Soups Made With Legumes
Soups made with legumes, or members of the bean family, thicken as you cook them uncovered, evaporating the moisture. The beans also continue to break down, adding additional texture. Lentil and split pea soups, in particular, use legumes that are small enough to break down in under an hour so they will thicken quickly after this initial stage. Stir legume-based soups often while thickening them: The beans may settle, leaving the thinner broth at the top of the pan and increasing the risk of burning on the bottom.
After pureeing a soup thickened with vegetables such as squash, potatoes or carrots, you may find that you have not achieved the desired thickness from the pureed vegetables alone. Cooking the soup uncovered will increase the ratio of pureed solids to liquid broth, making the soup heartier and more satisfying. By the time you have pureed your soup, you should have already cooked the ingredients long enough to bring out their full flavors, so cook the pureed liquid just long enough to achieve the texture you desire.
Soups such as onion and chicken soup with clear broths don't exactly thicken when you cook them uncovered but the liquids do reduce, increasing the ratio of solids to liquids. The result is a more substantial soup which is satisfying in much the same way as a thickened pea soup or pureed soup. The flavors intensify as well as liquid evaporates, leaving a denser concentration of herbs, spices and infused stock.
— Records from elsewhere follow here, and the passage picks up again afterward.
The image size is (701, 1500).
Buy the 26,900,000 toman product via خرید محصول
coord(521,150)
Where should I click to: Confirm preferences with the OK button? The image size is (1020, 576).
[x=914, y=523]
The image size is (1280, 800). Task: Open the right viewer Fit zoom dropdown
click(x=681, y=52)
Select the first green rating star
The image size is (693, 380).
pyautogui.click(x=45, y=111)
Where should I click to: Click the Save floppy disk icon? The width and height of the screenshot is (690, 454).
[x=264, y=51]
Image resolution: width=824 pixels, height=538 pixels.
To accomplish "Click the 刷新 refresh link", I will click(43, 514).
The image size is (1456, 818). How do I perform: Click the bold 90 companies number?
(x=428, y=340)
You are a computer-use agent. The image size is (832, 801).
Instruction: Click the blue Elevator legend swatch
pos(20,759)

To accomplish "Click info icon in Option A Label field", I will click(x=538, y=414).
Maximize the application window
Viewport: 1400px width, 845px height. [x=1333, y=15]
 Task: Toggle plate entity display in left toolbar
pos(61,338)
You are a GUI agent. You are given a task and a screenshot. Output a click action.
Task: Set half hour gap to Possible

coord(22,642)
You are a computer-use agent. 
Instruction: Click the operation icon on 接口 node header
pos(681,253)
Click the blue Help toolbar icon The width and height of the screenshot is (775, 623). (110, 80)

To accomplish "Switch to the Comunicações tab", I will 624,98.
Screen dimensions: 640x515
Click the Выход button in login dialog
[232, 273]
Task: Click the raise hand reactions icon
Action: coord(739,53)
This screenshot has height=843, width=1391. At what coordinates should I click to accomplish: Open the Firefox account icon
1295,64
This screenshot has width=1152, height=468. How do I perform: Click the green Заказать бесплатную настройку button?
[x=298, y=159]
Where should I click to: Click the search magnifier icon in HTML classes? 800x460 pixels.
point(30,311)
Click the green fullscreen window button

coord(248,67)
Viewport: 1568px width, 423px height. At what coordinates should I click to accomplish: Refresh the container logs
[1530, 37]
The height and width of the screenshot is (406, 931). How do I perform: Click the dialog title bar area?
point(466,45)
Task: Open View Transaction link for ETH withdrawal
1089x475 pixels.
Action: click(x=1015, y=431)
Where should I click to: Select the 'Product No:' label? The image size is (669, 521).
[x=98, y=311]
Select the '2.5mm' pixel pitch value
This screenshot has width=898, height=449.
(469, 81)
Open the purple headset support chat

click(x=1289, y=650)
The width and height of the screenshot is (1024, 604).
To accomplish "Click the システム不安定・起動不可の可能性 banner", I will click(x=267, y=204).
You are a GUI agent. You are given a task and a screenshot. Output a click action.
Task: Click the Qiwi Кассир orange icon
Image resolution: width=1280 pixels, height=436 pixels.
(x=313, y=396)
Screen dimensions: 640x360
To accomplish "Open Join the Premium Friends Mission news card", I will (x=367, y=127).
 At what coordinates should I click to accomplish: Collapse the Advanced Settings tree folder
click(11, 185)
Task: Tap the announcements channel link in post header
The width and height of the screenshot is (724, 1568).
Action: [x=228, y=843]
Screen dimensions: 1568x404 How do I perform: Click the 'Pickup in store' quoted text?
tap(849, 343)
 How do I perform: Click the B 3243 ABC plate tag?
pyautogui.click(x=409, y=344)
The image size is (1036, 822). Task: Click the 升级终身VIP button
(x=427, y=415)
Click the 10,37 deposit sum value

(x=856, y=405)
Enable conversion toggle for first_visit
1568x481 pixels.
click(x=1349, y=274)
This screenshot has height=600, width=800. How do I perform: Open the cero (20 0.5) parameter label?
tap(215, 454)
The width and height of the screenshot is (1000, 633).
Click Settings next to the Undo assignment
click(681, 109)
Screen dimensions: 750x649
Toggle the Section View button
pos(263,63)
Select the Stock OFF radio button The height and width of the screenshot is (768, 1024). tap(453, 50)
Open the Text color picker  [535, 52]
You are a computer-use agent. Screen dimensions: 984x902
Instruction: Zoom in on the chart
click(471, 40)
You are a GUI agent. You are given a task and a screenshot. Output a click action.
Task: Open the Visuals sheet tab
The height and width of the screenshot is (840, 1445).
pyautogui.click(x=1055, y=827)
The amount of time necessary to thicken an uncovered soup depends on the height of the flame: Hotter heat thickens soup faster, although you have to pay more attention to keep them from burning. The shape of the pot affects cooking time as well because greater surface area allows more liquid to evaporate. Cooking time also depends on how thick or thin your soup was when you started reducing it. The thinner the original soup, the more time it will take to thicken.